In 1961, Justice Hugo Black wrote for a unanimous U.S. Supreme Court that government was constitutionally prohibited from aiding “those religions based on a belief in the existence of God as against those religions founded on different beliefs”—the latter including “Ethical Culture” and “Secular Humanism” in the justice’s definition of religion. The obverse also must hold: nontraditional religions cannot be favored over traditional ones.

In a 1965 Court opinion dealing with conscientious objection to military service, Justice Tom Clark quoted one of the great theologians of the 20th century, Paul Tillich, to the effect that a religion necessarily involves a core “idea in which meaning within meaninglessness is affirmed.”

But, according to Tillich, this need not be “the God of traditional theism.” Indeed, not unlike Justice Black’s earlier opinion, a religion was appropriately defined as a belief system that dealt with “ultimate concerns” and that may include a concept of “the power of being, which works through those who have no name for it, not even the name God”—such as environmentalism today.

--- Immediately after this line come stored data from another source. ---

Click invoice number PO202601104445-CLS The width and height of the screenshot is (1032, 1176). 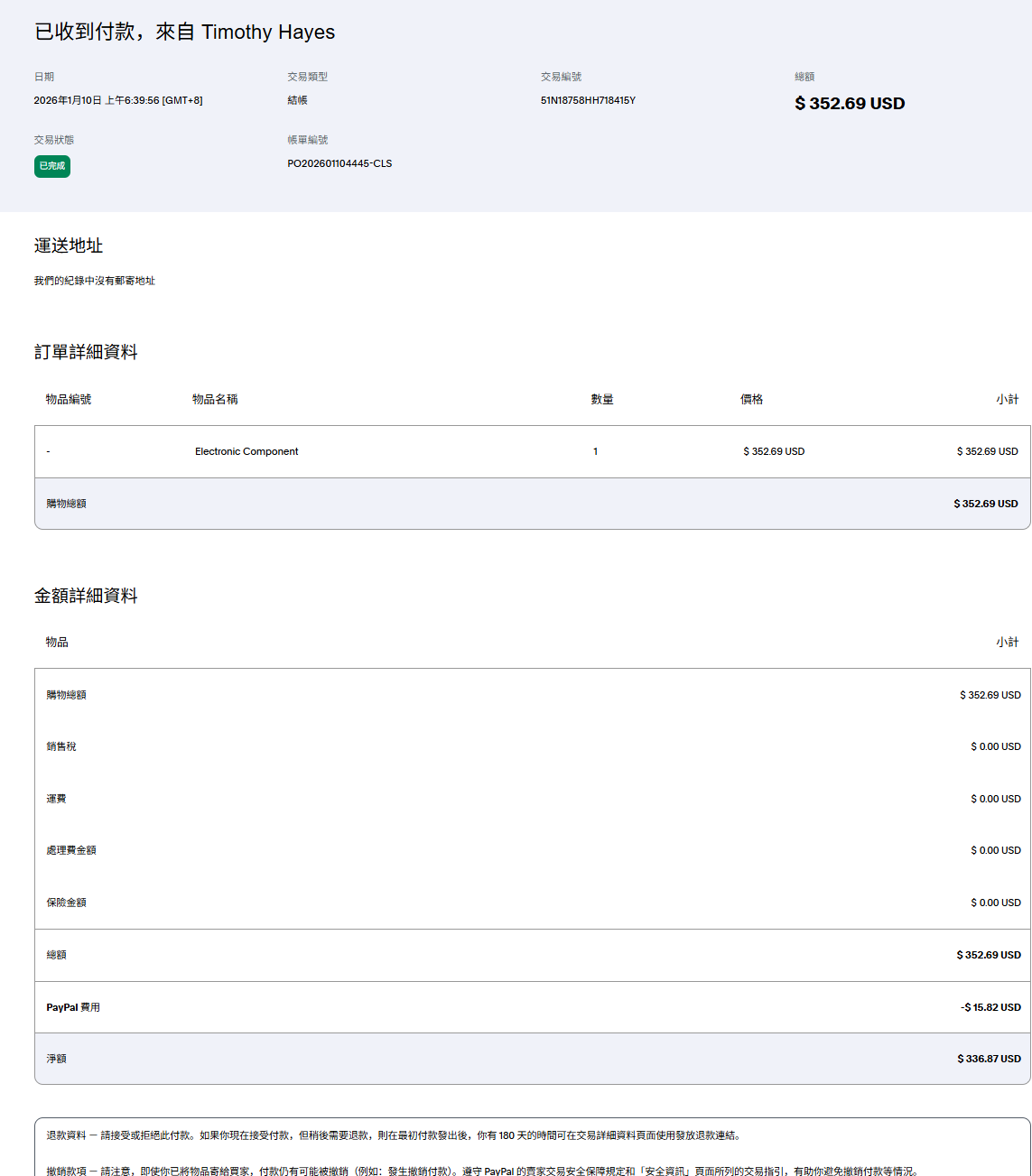[x=339, y=163]
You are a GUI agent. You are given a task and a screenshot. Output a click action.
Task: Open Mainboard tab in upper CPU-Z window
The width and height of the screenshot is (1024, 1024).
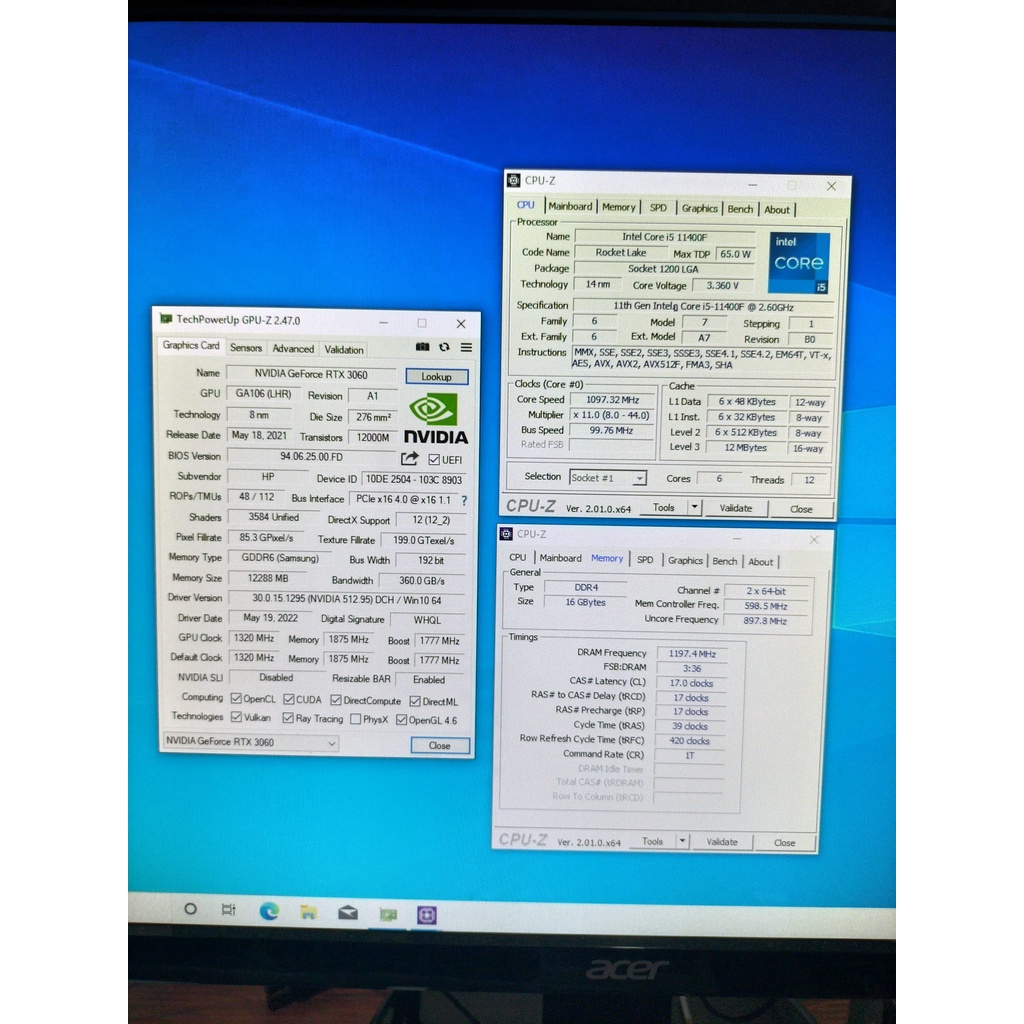(x=570, y=207)
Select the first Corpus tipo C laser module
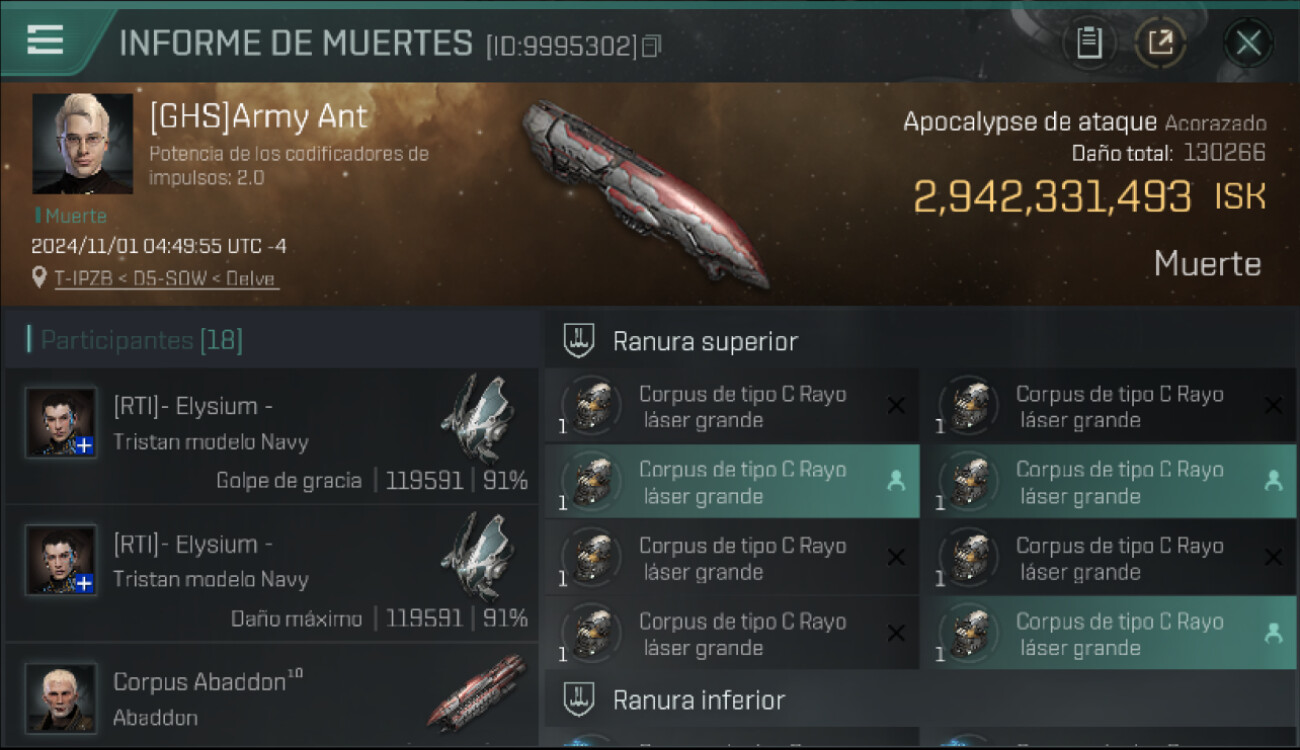 (x=732, y=406)
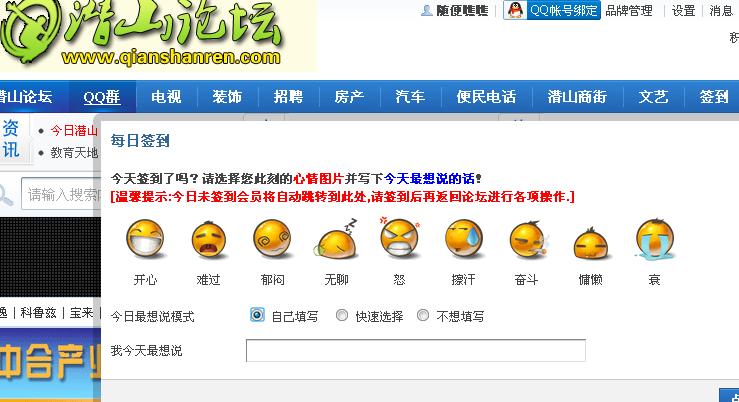Screen dimensions: 739x402
Task: Click the QQ帐号绑定 penguin button
Action: 552,10
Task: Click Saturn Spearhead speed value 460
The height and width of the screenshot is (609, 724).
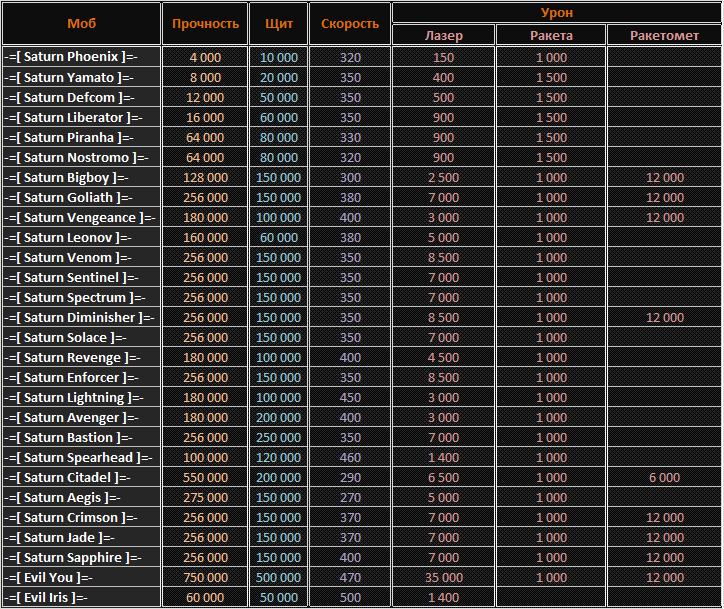Action: click(x=350, y=457)
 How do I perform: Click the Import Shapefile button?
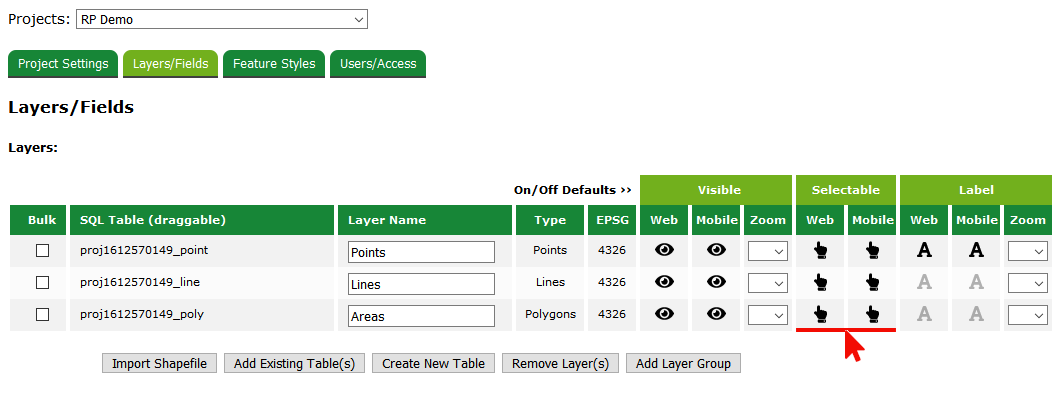coord(159,363)
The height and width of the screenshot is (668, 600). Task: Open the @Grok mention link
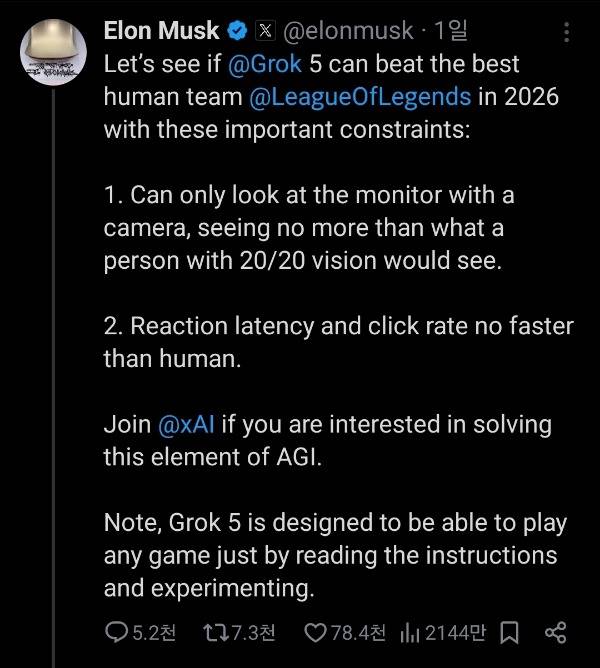click(265, 66)
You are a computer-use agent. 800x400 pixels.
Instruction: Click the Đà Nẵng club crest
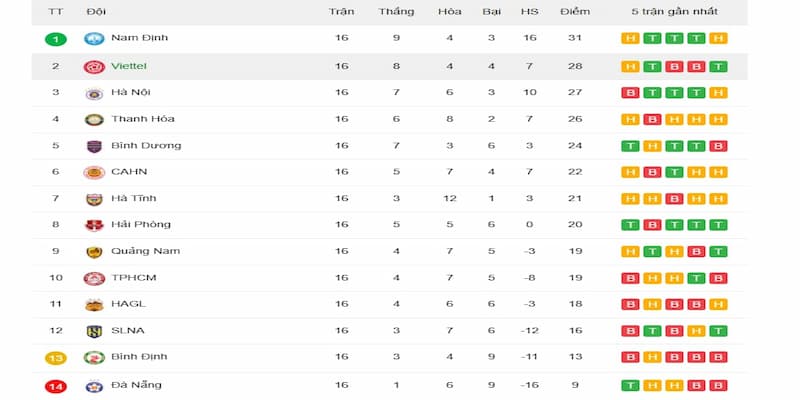pos(94,386)
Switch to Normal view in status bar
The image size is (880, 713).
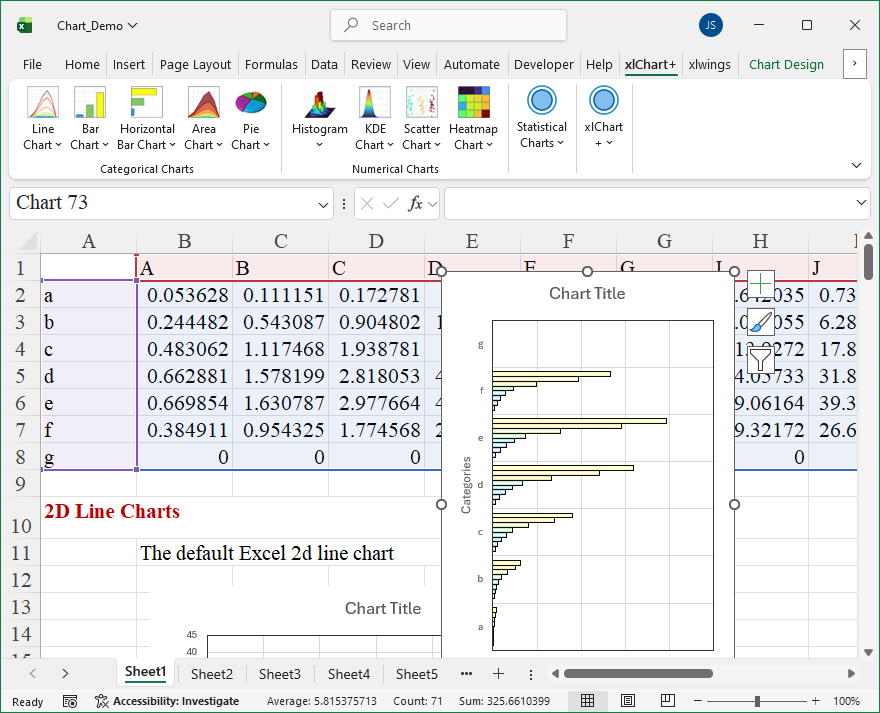(588, 701)
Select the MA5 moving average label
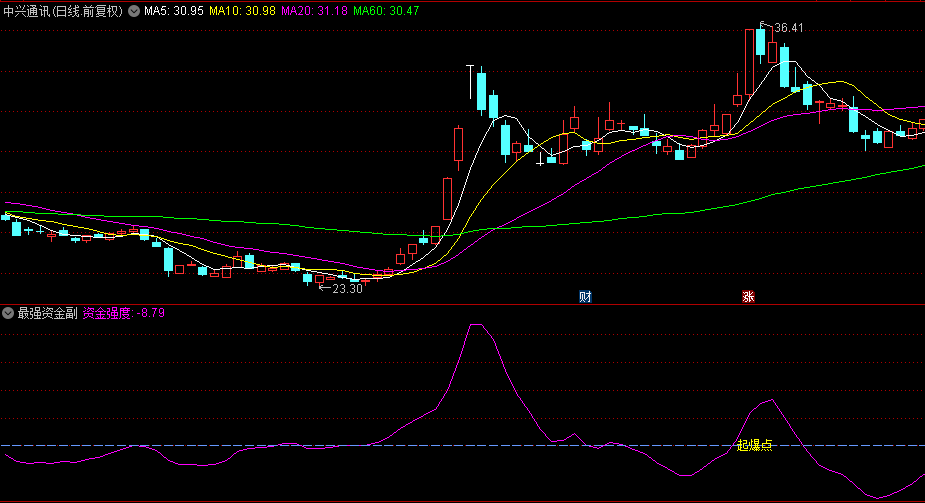The height and width of the screenshot is (503, 925). (174, 11)
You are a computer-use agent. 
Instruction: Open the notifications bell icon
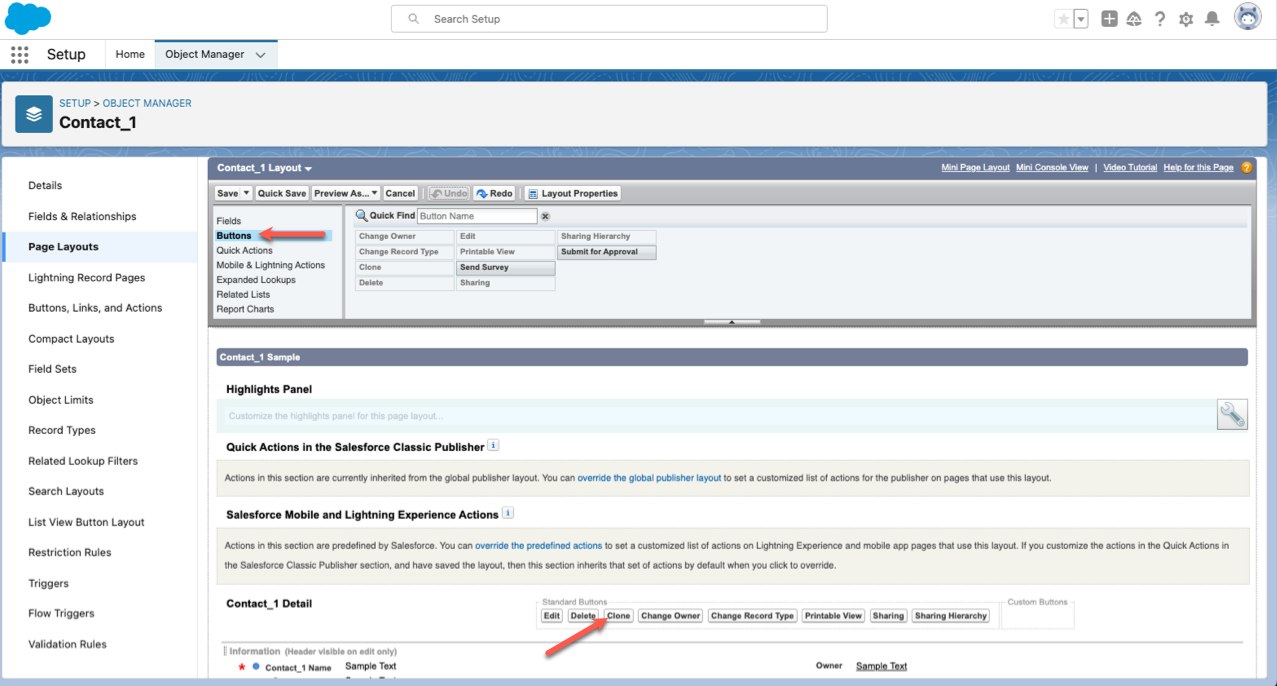coord(1212,19)
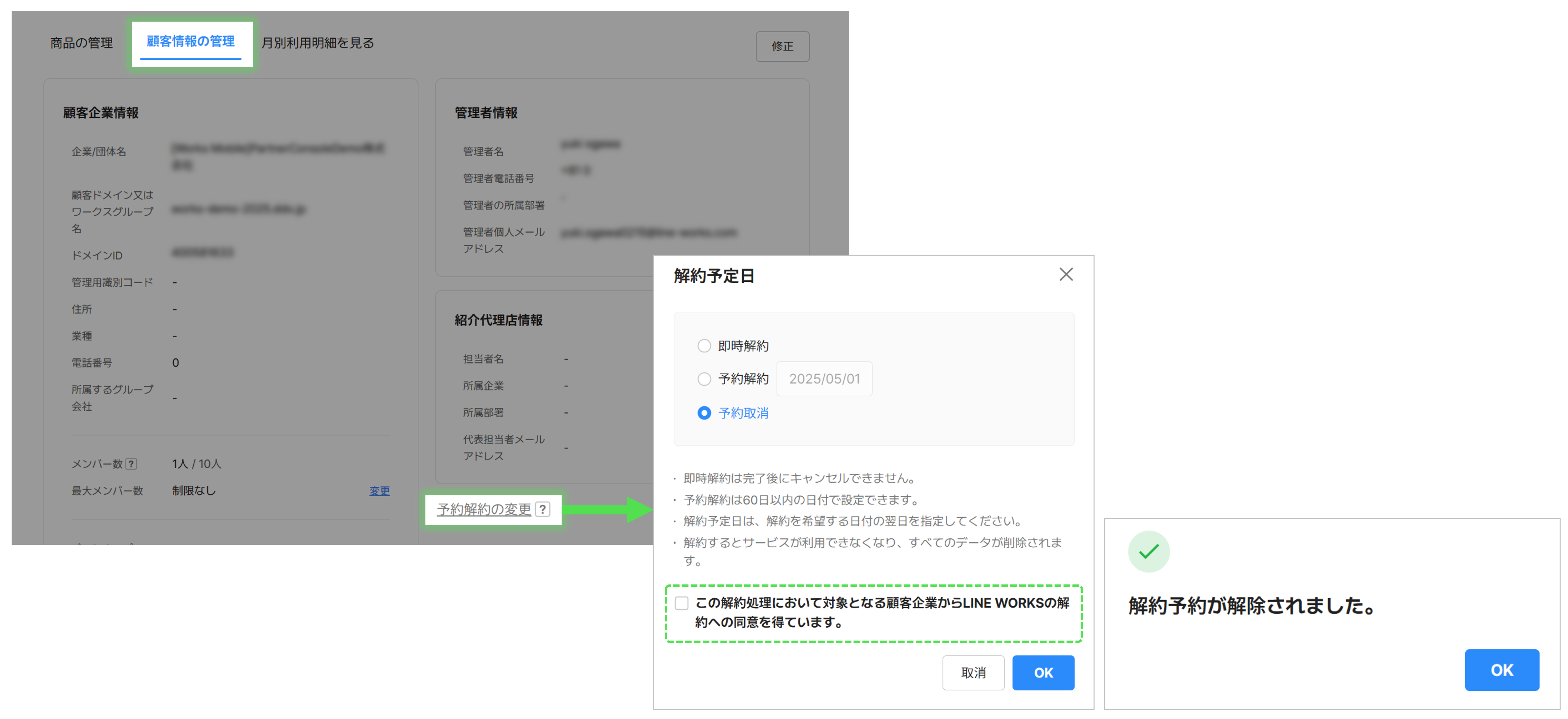Check the LINE WORKS cancellation consent checkbox

(x=682, y=603)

Constitutional scholars have often lamented that past Supreme Court reasoning relating to separation of church and state is far from a model of judicial clarity. But this much is clear: Government cannot officially favor one religion over another, as government is now doing in declaring Earth Day and establishing environmental religion. The solution admittedly is not so clear. Let the discussion begin.